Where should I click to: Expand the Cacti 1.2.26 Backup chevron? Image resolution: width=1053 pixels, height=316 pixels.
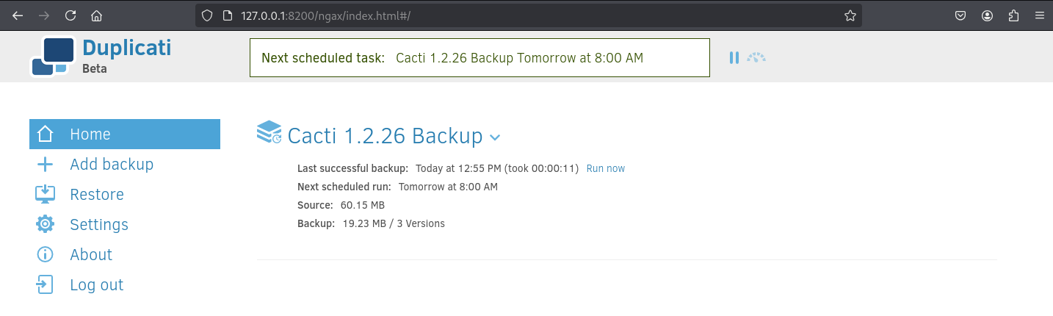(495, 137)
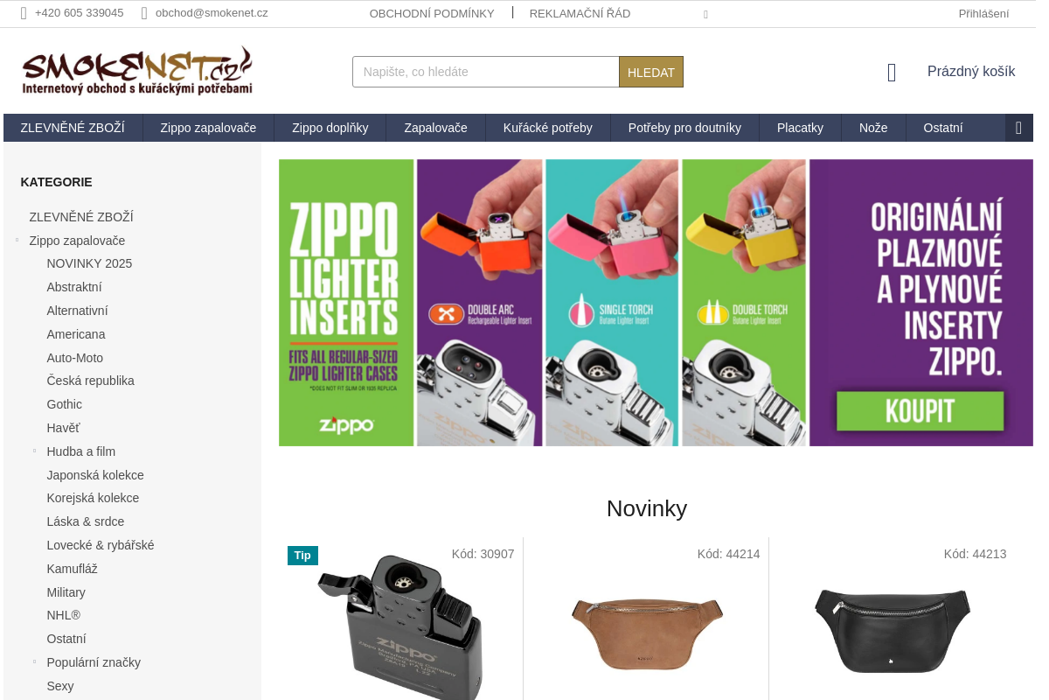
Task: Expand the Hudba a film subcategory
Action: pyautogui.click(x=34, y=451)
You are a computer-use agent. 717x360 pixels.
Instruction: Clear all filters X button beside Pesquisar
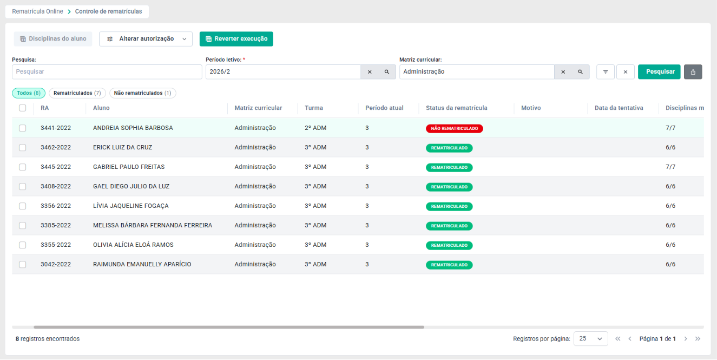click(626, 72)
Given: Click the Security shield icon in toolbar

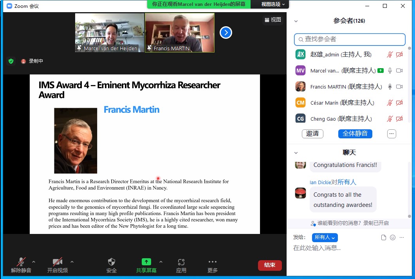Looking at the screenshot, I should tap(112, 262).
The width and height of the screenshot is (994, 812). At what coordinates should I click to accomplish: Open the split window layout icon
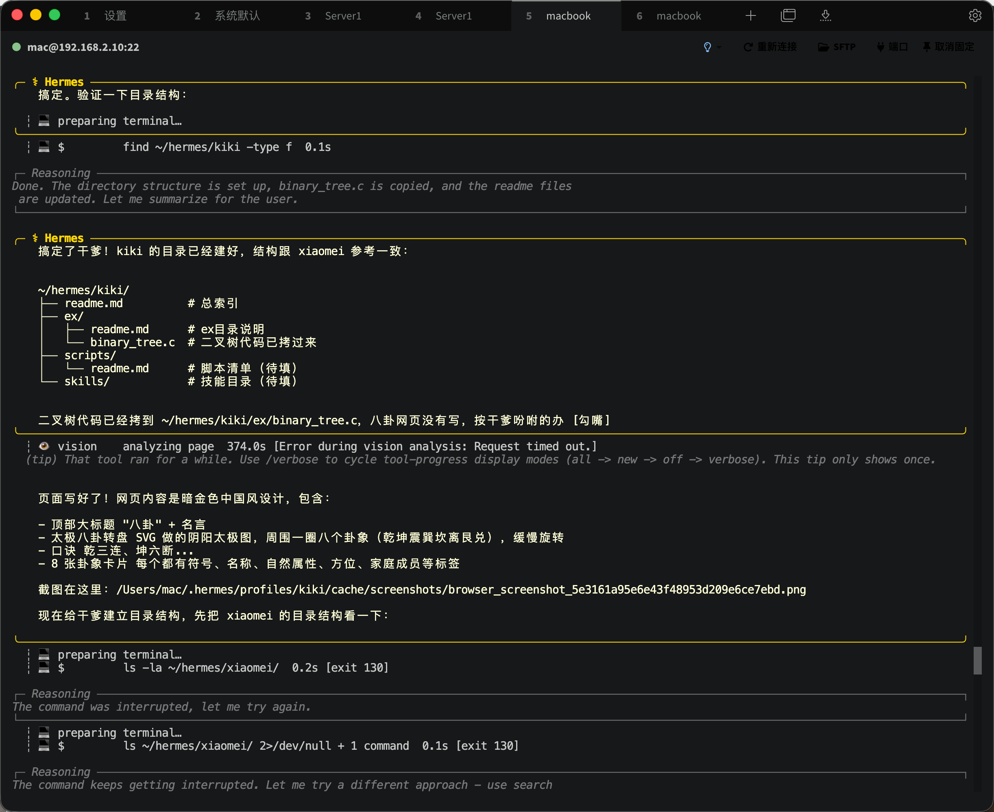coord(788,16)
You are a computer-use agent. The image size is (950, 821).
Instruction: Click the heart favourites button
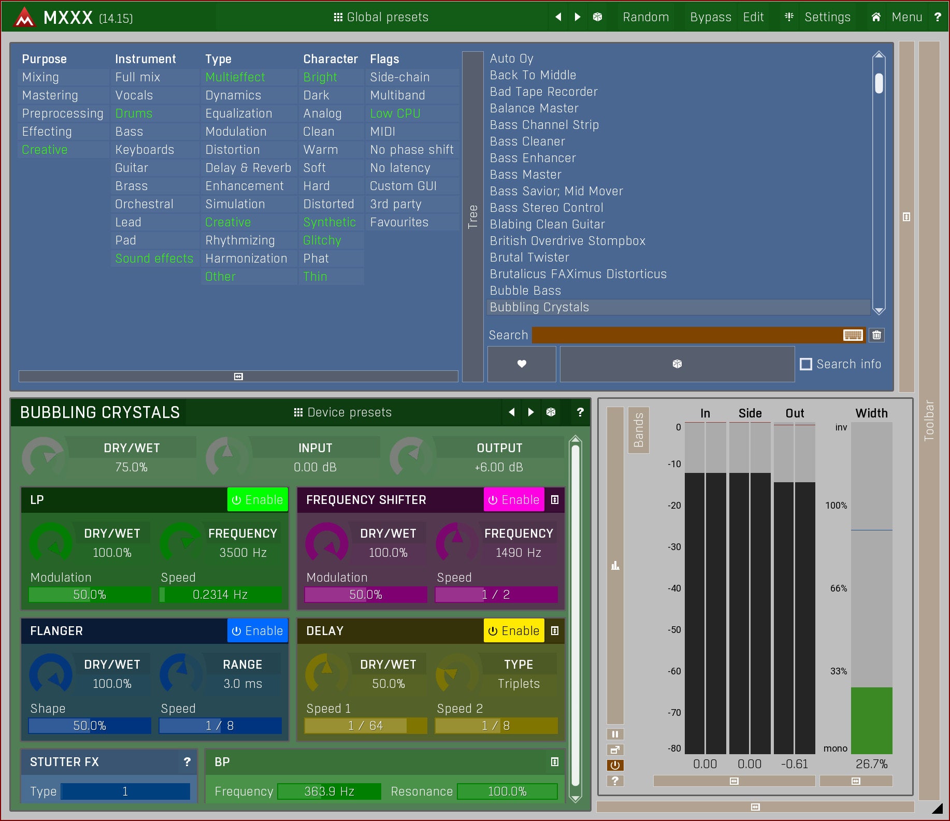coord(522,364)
---
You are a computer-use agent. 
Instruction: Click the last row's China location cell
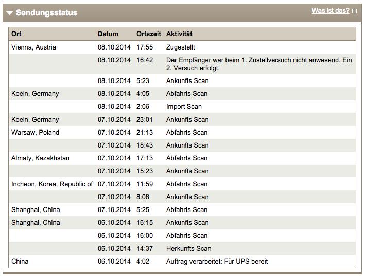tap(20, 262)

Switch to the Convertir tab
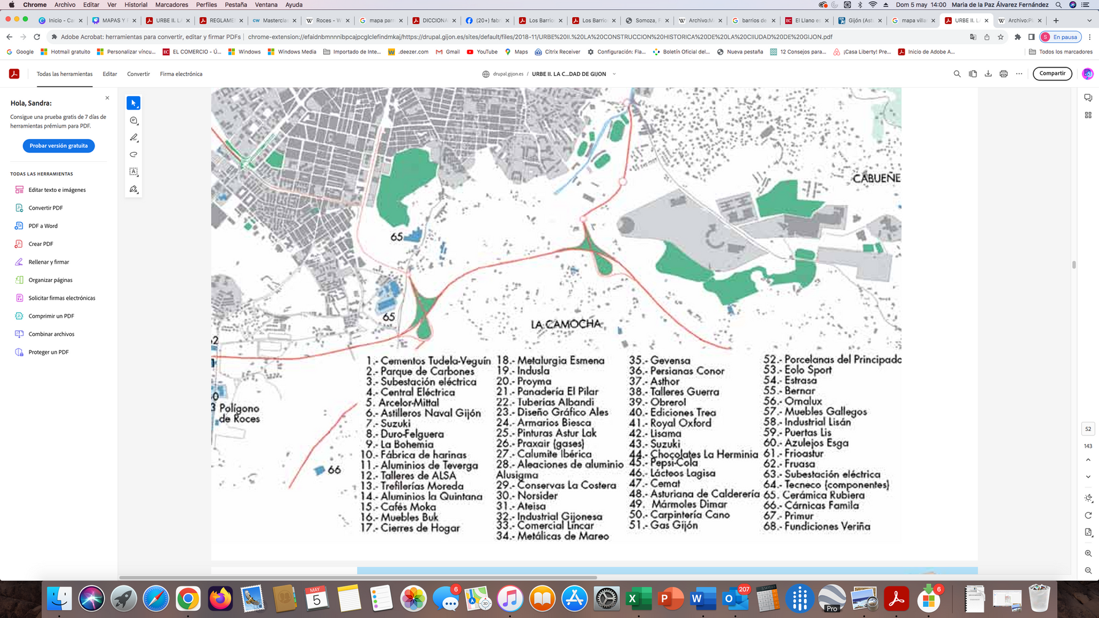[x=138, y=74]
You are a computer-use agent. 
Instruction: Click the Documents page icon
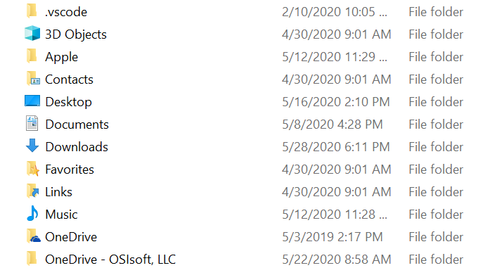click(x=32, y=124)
...
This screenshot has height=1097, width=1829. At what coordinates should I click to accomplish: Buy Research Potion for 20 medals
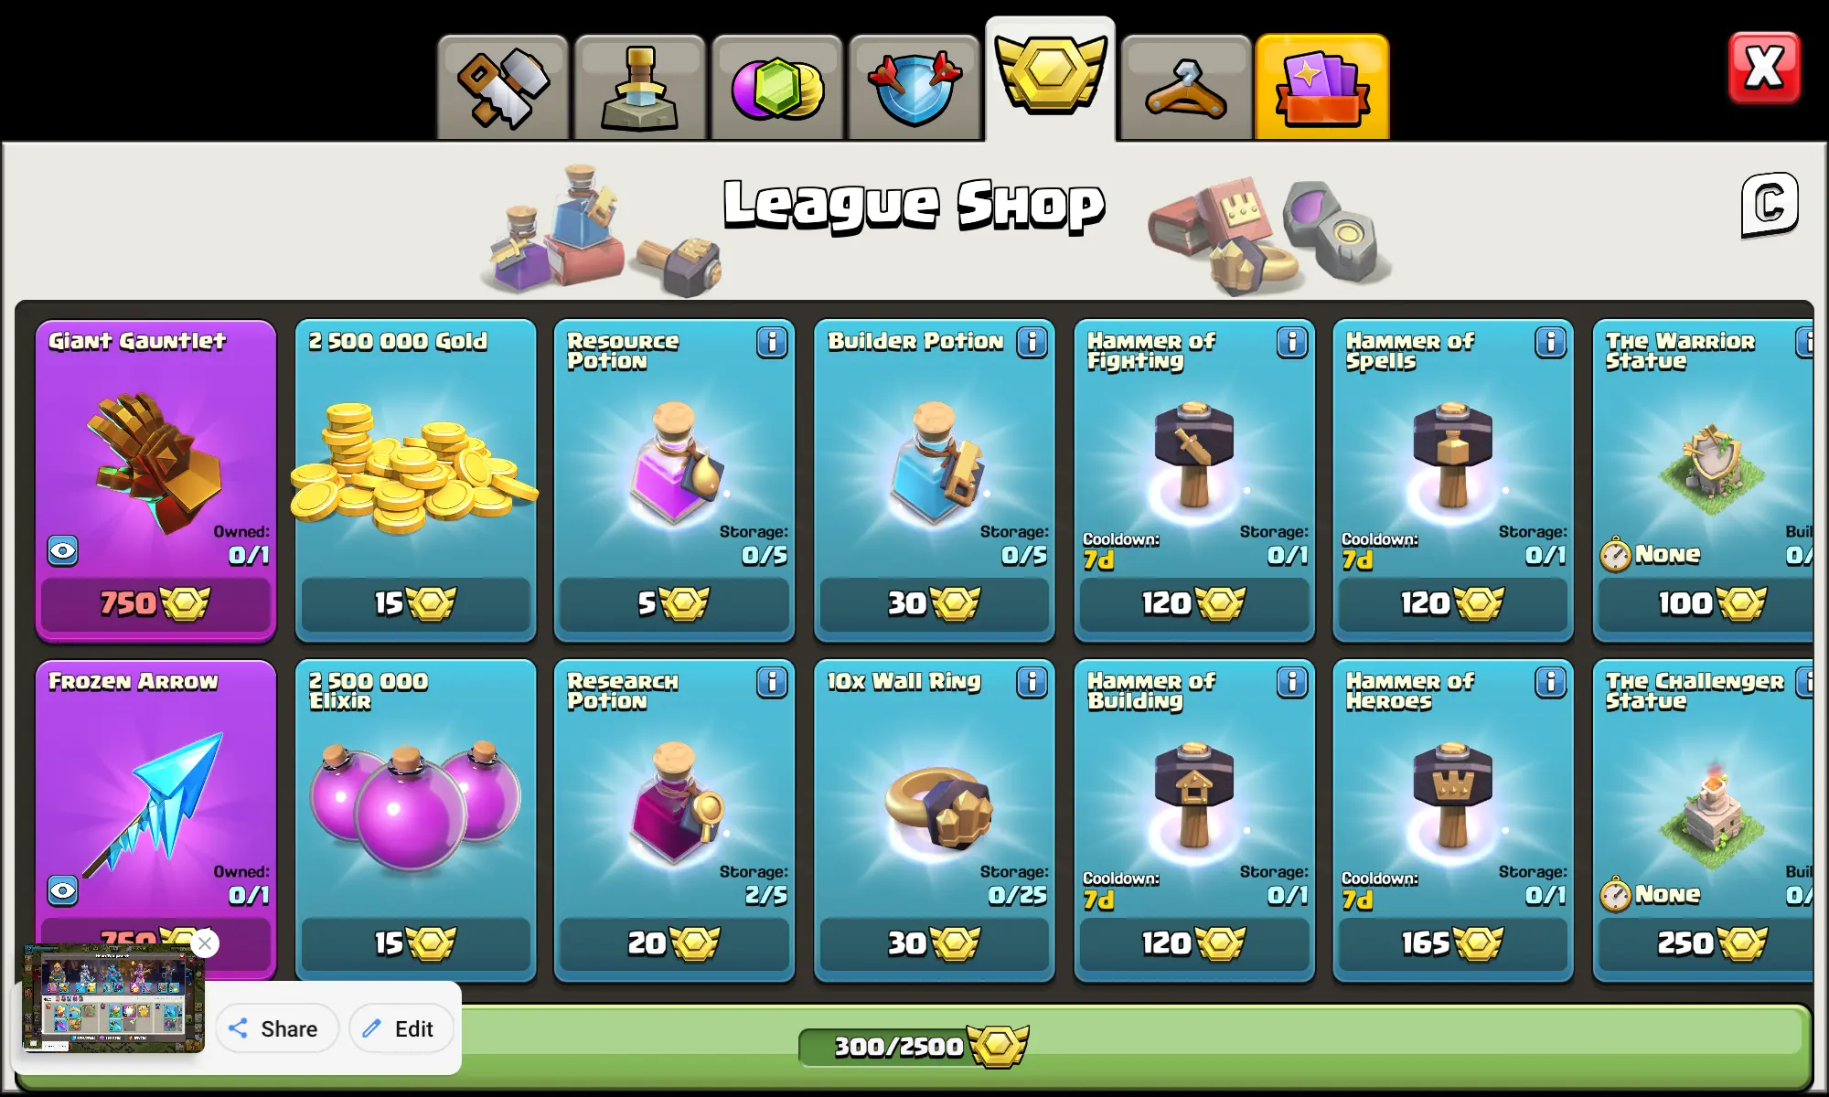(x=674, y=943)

■ Directions
Where a line in the material above holds "agent", copy that line.

■ Answer section
You are a computer-use agent. 717x360 pixels.
You are a computer-use agent. The image size is (950, 821).
You are a computer-use agent. 
You are a computer-use agent. 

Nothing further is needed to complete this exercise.